La fin des Romanov : la fin d’un mystère

L’exécution du tsar Nicolas II et de la famille impériale dans le sous-sol de la maison Ipatiev à Ekaterinbourg dans la nuit du 16 au 17 juillet 1918 a fait couler beaucoup d’encre et suscité de nombreuses légendes ayant trait notamment à la survie de certaines des grandes-duchesses (Anastasia en particulier).

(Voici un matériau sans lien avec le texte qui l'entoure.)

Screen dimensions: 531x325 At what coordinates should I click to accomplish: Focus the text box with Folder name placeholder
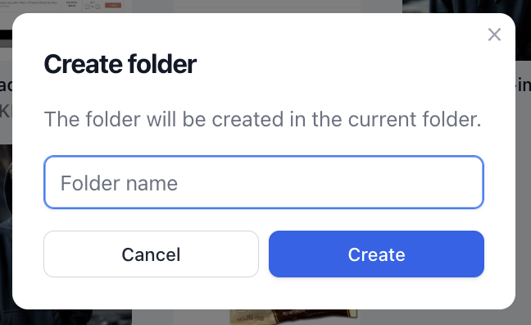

On ignora longtemps que les principaux exécutants du massacre en avaient longuement relaté tous les détails, et ce le plus officiellement du monde, mais que leurs témoignages avaient été gardés secrets jusqu’à la fin de l’Union soviétique. En outre, lorsque les armées blanches reprirent, temporairement, Ekaterinbourg quelques jours après l’exécution, une enquête sur la disparition des Romanov fut confiée à un juge d’instruction, le juge Nikolaï Sokolov. Une copie des procès-verbaux d’interrogatoire constituant son enquête était conservée aux États-Unis dans un monastère orthodoxe. L’historien Nicolas Ross a eu accès à ces documents d’enquête, auxquels il a ajouté les témoignages des participants à l’exécution, rendus publics à l’ouverture des archives de l’URSS, afin de constituer le présent dossier.

Le recoupement de ces sources ainsi utilement rassemblées nous permet de nous faire une idée relativement objective de ces événements tragiques, de leur motivation ainsi que du processus de prise de décision.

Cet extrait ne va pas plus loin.